**Assignment:** Select and reproduce each line of the listing below that bears the string "using".

Supplied entries START

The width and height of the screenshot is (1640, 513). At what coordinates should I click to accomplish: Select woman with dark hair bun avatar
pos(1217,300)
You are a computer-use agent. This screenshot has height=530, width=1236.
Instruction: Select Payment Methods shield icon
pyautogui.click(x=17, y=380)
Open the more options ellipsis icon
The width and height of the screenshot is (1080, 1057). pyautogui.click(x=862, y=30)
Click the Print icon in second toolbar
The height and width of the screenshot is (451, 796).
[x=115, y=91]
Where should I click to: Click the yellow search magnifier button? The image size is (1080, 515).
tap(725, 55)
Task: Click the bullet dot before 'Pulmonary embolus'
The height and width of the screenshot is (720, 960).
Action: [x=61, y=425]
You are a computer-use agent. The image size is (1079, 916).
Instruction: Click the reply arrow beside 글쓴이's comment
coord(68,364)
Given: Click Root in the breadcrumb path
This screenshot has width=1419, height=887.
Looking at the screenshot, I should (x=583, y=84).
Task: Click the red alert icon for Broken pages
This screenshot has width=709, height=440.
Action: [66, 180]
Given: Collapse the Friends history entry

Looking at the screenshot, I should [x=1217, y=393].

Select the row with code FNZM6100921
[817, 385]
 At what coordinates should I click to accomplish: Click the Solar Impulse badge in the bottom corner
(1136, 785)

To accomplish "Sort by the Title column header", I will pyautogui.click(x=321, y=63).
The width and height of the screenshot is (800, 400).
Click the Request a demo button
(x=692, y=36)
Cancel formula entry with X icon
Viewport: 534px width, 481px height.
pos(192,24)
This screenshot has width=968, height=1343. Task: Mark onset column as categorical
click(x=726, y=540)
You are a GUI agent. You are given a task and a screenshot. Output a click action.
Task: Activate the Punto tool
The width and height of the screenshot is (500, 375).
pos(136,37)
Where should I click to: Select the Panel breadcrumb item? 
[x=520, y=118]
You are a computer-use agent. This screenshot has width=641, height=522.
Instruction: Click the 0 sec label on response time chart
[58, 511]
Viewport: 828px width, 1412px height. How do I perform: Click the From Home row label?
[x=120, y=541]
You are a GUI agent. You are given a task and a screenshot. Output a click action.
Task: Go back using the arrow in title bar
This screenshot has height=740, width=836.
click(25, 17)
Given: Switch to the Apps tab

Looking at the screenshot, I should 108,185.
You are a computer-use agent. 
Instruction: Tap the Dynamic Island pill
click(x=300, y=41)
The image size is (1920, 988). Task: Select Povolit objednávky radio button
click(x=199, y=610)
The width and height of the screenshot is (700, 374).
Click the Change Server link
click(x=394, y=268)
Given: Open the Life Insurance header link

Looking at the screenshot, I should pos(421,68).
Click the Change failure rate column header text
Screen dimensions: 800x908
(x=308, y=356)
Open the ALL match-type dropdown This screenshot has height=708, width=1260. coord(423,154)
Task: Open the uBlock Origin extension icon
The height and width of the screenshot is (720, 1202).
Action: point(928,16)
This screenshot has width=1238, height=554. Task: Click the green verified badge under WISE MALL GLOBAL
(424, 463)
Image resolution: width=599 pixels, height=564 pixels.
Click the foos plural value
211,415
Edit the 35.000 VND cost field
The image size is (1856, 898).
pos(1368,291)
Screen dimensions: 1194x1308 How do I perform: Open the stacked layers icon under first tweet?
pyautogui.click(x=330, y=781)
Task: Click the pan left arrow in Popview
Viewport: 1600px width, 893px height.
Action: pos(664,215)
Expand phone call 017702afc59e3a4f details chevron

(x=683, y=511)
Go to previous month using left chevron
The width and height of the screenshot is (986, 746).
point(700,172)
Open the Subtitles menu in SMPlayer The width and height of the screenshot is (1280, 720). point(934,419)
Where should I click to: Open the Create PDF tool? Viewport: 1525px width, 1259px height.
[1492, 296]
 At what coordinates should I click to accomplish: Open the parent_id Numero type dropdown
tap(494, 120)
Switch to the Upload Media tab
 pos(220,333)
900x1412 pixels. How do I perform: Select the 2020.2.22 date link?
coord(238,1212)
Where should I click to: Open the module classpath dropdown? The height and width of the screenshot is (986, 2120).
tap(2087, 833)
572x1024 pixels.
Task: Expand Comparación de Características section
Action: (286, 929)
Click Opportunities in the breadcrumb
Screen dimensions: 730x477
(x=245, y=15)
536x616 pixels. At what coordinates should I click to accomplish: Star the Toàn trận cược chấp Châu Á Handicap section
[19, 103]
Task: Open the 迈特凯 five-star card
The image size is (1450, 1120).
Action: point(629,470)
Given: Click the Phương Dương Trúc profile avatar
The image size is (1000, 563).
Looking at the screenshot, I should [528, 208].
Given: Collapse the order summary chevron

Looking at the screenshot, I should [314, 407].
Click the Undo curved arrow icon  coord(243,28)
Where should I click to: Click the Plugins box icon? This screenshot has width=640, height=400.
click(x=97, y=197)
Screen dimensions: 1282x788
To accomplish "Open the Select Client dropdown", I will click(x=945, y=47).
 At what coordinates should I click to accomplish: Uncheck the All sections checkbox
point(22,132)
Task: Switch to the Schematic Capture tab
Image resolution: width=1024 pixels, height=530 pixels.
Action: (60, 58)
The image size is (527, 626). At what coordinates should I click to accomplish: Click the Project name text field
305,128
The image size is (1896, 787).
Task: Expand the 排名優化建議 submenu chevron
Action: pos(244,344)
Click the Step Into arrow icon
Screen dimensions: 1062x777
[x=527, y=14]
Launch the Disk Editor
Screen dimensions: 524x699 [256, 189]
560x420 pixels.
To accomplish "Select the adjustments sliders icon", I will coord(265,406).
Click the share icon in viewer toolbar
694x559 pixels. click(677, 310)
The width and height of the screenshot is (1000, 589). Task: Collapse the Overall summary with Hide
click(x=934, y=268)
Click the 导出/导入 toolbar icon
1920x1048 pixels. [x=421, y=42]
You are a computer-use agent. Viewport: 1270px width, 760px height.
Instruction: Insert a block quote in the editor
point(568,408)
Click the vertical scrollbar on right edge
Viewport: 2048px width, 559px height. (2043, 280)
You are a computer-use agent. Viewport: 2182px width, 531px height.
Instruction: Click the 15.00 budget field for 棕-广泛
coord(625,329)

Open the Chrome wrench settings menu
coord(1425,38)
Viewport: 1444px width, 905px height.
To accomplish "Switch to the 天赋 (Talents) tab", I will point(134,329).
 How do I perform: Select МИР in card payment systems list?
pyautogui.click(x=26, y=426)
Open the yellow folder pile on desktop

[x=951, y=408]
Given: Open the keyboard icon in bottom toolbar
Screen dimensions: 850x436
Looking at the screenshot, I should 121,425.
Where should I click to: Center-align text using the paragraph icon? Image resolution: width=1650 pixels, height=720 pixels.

Supplied entries END

**Output for this exercise:**
Task: Go back using the arrow in title bar
Go to previous month using left chevron
Where should I click to: Center-align text using the paragraph icon? Image resolution: width=1650 pixels, height=720 pixels.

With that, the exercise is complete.